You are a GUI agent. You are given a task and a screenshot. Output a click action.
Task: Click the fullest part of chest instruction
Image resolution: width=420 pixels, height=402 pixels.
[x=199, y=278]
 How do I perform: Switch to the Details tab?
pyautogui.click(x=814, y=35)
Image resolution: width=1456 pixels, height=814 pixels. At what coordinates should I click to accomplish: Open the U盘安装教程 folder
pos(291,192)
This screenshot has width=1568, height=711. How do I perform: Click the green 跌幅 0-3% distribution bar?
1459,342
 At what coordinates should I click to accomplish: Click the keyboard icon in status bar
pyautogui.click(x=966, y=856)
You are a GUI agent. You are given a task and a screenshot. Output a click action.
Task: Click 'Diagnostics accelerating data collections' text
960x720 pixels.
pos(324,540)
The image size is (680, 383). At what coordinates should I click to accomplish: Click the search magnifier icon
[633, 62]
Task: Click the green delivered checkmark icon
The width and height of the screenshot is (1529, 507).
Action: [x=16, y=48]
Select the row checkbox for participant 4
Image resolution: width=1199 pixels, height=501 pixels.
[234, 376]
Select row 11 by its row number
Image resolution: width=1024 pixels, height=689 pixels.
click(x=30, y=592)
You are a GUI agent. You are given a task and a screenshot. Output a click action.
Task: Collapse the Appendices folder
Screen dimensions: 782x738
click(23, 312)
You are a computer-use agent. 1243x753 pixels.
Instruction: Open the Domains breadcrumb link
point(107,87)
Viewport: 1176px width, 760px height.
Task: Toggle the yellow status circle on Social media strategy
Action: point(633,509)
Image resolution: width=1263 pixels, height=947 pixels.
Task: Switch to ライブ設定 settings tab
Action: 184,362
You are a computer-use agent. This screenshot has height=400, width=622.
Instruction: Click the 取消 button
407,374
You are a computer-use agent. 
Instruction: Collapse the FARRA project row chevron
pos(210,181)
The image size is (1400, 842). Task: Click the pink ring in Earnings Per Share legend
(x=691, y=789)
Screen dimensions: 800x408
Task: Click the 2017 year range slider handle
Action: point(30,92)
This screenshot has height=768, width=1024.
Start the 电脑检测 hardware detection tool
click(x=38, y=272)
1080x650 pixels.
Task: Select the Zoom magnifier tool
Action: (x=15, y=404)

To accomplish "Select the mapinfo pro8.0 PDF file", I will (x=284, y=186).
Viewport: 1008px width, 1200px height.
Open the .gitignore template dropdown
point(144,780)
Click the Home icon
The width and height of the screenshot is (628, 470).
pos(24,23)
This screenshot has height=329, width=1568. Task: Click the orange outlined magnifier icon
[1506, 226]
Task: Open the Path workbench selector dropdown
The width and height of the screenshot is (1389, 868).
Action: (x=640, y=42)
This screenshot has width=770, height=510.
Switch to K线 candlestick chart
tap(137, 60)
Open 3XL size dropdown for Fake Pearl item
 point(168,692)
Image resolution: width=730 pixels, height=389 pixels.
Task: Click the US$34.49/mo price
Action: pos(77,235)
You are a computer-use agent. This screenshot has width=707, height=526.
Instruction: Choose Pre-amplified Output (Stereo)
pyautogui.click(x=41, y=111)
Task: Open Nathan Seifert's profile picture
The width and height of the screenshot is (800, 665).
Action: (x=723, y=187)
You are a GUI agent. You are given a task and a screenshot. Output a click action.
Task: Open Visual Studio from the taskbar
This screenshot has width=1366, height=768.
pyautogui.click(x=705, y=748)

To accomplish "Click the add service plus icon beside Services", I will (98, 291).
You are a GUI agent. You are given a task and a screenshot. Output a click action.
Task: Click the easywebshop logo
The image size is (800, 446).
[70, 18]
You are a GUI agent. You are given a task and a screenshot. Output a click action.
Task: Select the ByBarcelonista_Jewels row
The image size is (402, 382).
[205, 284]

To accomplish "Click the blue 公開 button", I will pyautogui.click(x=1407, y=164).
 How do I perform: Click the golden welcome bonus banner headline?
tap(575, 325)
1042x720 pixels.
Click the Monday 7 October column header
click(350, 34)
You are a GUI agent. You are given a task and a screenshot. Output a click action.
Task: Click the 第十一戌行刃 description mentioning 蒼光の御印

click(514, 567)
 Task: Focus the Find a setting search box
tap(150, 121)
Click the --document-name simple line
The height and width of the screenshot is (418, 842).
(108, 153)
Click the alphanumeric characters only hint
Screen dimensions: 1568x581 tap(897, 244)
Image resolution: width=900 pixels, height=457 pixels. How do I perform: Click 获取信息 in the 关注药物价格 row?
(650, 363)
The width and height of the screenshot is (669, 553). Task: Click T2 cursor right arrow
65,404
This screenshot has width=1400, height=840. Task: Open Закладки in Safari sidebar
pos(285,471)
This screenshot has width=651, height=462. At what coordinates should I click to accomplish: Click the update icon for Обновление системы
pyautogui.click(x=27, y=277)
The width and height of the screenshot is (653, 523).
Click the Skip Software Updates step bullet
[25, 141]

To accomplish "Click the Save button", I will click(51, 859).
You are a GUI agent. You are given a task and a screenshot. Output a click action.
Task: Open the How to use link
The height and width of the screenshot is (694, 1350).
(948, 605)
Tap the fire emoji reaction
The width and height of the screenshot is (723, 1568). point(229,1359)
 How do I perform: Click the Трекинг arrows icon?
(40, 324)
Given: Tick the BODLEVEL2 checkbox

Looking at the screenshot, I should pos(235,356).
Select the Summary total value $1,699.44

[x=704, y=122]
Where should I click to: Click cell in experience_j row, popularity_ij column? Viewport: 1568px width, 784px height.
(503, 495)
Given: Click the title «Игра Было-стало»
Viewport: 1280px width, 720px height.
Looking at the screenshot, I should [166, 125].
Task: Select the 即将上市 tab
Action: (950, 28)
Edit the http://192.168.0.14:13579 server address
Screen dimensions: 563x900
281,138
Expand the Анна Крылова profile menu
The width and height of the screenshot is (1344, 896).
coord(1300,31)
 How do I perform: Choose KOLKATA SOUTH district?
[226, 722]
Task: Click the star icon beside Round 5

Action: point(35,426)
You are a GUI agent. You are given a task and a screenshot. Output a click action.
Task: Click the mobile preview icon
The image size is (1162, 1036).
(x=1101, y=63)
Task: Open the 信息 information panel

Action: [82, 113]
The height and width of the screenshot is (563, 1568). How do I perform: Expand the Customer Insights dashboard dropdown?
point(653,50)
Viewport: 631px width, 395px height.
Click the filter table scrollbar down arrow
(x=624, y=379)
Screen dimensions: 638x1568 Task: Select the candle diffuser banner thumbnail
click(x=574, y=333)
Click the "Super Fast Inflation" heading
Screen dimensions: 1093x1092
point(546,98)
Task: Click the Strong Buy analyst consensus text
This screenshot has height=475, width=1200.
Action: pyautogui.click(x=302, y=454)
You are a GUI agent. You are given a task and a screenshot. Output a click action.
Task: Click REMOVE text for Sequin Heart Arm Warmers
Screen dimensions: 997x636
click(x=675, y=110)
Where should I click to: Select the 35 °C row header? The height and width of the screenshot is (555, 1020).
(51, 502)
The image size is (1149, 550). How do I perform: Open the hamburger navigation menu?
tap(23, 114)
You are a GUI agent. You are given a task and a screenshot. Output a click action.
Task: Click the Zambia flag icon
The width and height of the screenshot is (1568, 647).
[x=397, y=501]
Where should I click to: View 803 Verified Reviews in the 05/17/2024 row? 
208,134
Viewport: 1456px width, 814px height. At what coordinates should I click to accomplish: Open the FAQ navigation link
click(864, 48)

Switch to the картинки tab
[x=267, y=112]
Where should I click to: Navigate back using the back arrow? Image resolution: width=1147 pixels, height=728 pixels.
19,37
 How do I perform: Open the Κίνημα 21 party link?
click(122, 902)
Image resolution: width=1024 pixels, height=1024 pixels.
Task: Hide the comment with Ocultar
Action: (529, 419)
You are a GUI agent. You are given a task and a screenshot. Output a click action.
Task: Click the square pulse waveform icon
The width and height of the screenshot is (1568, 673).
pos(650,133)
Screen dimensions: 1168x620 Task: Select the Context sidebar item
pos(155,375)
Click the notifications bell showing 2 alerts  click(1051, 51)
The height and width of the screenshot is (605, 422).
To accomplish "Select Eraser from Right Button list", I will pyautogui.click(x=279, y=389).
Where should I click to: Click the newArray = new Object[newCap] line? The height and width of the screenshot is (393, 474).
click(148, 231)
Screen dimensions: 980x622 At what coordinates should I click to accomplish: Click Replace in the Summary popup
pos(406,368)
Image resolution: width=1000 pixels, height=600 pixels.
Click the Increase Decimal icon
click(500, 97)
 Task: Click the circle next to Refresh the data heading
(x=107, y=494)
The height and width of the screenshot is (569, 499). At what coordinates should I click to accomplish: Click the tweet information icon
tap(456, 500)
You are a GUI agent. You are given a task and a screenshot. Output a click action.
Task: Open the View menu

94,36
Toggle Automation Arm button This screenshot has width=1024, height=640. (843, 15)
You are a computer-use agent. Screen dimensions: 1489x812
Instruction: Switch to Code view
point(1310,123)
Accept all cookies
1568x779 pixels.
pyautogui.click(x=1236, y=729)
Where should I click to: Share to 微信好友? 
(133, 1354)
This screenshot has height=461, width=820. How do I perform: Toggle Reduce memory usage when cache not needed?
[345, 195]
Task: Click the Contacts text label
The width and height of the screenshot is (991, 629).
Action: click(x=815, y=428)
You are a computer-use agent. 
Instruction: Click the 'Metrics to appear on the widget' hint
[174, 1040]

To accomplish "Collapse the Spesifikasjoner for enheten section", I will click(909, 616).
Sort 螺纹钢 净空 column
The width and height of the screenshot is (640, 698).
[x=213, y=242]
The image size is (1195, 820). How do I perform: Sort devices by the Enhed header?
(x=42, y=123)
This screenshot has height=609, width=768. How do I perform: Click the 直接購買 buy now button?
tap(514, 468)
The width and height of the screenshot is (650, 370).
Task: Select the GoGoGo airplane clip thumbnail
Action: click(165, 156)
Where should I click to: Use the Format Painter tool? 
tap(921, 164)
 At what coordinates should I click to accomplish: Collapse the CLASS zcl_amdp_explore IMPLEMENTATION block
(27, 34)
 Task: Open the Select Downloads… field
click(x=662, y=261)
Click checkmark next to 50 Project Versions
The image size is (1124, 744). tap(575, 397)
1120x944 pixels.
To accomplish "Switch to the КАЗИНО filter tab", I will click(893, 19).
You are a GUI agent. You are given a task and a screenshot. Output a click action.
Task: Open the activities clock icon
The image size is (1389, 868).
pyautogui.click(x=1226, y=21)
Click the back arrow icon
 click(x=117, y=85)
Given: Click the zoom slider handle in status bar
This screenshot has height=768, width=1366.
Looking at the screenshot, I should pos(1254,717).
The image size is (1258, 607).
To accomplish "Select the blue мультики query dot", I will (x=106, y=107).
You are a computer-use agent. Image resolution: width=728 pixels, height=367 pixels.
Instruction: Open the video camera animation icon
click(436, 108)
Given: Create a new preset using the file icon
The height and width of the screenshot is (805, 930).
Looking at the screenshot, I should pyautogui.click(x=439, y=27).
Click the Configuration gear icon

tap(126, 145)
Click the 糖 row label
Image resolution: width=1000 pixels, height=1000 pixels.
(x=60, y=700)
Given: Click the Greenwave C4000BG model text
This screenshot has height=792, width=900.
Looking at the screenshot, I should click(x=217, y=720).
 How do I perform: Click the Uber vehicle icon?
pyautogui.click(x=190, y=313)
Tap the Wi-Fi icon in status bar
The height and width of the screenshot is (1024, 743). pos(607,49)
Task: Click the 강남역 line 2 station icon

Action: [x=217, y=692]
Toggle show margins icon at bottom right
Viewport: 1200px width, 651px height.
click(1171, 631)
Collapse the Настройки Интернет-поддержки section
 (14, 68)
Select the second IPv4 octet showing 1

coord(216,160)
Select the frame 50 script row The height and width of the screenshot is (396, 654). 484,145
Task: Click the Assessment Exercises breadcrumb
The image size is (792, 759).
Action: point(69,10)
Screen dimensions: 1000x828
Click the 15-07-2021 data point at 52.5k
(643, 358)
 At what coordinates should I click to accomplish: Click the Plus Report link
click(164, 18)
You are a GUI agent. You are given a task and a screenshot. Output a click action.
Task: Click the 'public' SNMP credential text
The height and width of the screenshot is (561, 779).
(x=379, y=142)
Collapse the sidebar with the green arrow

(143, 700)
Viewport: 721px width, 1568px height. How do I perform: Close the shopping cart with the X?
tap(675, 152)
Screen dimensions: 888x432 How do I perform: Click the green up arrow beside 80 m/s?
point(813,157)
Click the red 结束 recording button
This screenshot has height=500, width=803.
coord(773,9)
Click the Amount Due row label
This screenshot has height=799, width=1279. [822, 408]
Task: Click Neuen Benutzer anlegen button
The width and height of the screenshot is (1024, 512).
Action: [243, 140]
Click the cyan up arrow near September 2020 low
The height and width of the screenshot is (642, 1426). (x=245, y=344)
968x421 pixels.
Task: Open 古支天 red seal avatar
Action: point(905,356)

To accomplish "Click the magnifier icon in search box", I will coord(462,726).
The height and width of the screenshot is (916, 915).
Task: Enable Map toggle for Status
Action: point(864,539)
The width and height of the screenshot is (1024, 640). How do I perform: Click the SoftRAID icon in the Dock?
- - -
**Work required:**
Among the lines above, show every one that contains the string "from".

**Written solution:**
Task: Open Visual Studio from the taskbar
To accomplish "Select Eraser from Right Button list", I will pyautogui.click(x=279, y=389).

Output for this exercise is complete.